When the Whitney Museum of American Art unveils its new downtown Manhattan home on May 1, it will mark the culmination of more than a decade’s worth of work by the building’s architect, Renzo Piano. Originally tapped to expand the Whitney’s longtime Marcel Breuer–designed location on the Upper East Side, the Italian Pritzker Prize winner crafted an entirely new edifice after the institution opted to move to a prime plot overlooking the Hudson River at the south end of the popular High Line park. As visitors will discover, Piano’s much-anticipated creation is a game changer for the museum, providing the large, adaptable interiors it had craved, with roughly twice the exhibition space of the Breuer building and more than 220,000 square feet in total. But the move also gives the Whitney a fresh identity, placing it in the fray of the city’s buzziest neighborhood for 21st-century art and architecture.

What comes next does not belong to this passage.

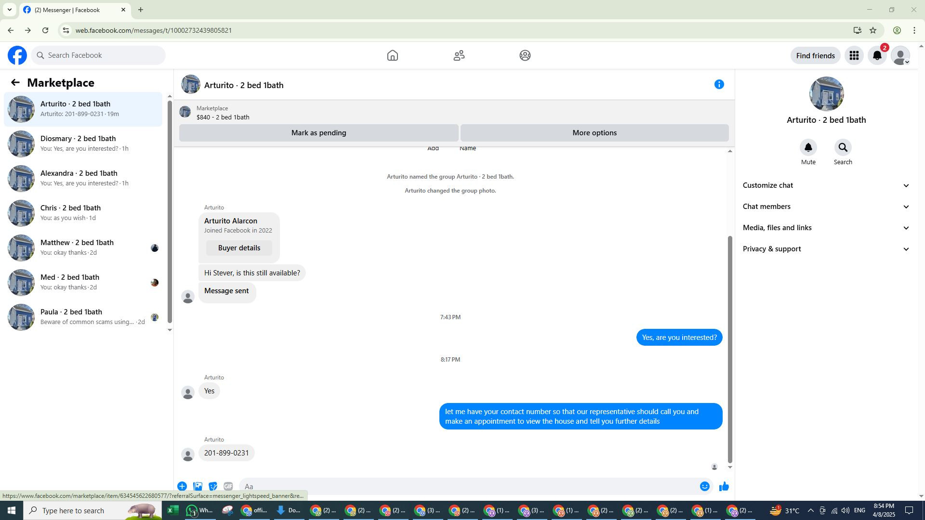Click the Buyer details button
The height and width of the screenshot is (520, 925).
[239, 248]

“We weren’t just creating a shelter for art. We also had to consider the symbolic value that a project like this will have for generations,” Piano says. “It was necessary to be brave, to express the strength of a museum for American art, which by definition resonates with ideas of freedom.”
Certainly Piano knows a thing or two about balancing all that. Over the last half-century, he has completed some two dozen museum projects—from the 1977 Centre Pompidou in Paris (conceived with his then-partner, Richard Rogers) to the 1986 Menil Collection in Houston to the revamped Harvard Art Museums, which debuted in Cambridge, Massachusetts, this past November. Along the way he and his studio, Renzo Piano Building Workshop, have earned a reputation for conjuring flexible light-filled spaces that offer ideal conditions for exhibiting art.
His scheme for the Whitney, asserts its director, Adam D. Weinberg, “is the best of Renzo, a mix between the contemplative, human scale of the Menil and the machinelike characterof the Pompidou.” An industrial swagger comes across upon first laying eyes on the new building, its no-nonsense exterior—clad in panels of enameled steel—nodding to the erstwhile abattoirs and warehouses of the surrounding Meatpacking District.
Piano finessed the overall form to reflect the program inside, with the galleries andoffices divided into separate volumes. On the building’s southern side, exhibition floors of gradually smaller size occupy stories five through eight, yielding stepped levels with terraces that will showcase alfresco art. (Visitors can move between them using a series of outdoor staircases.) The northern half, meanwhile, comprises administrative and curatorial areas as well as secondary spaces, among them a study center for works on paper. The latter, like the classrooms and170-seat theater on thethird floor, is a first for the museum.
“This building is not some crazy dancing elephant,” Piano jokes of the understated structure, which was realized in collaboration with the Manhattan firm Cooper, Robertson & Partners. But design, he is quick to add, “is not simply the consequence of objective circumstances. You have to shape them.”
Nowhere is that sculpting more finely tuned than at street level, where Piano carved out a large section of the first floor to create an 8,500-square-foot plaza (an area that will no doubt draw substantial foot traffic thanks to its proximity to the High Line). Window walls establish a sense of openness between it and the lobby, which, in addition to a gift shop and a Danny Meyer–helmed restaurant, features a gallery that’s free to the public. This subtle pedestrian-friendly transition, Piano says, “is a celebration of the museum’s accessibility.”
Visitors ascend to the main galleries via a central staircase or one of four elevators with interiors devised by the late artist Richard Artschwager. Most impressive is the fifth floor’s showstopping 18,000-square-foot space, the largest column-free museum gallery in New York City. Making it all the more remarkable are broad windows that frame panoramas of the Hudson River to the west and the city skyline to the east. In this room, as throughout the exhibition areas, floors of reclaimed pine offer a warm complement to the stark construction.
In total the Whitney now boasts more than 60,000 square feet of indoor and outdoor exhibition space, all of which will be filled with pieces from the museum’s permanent collection for its inaugural show. Surveys of Archibald Motley and Frank Stella will follow, but a comprehensive display of the museum’s 21,000-plus works will remain on view (far more than the Breuer building ever allowed). Says Weinberg, “People who come for the Rothkos, the Calders—these pieces will always be there.”
For the Whitney’s staff, the new building enables them to work together under one roof for the first time. “No one will be more than 50 feet from the art,” the director notes. Of course for one key team member, the job is nearly done. “I don’t know what it’s going to be like not to work with Renzo,” Weinberg says. “We’ve been collaborating for almost 11 years.” As Piano wraps up the project, he does so with a sense of satisfaction. Says the architect, succinctly, “Here, the Whitney can better celebrate what it truly is.”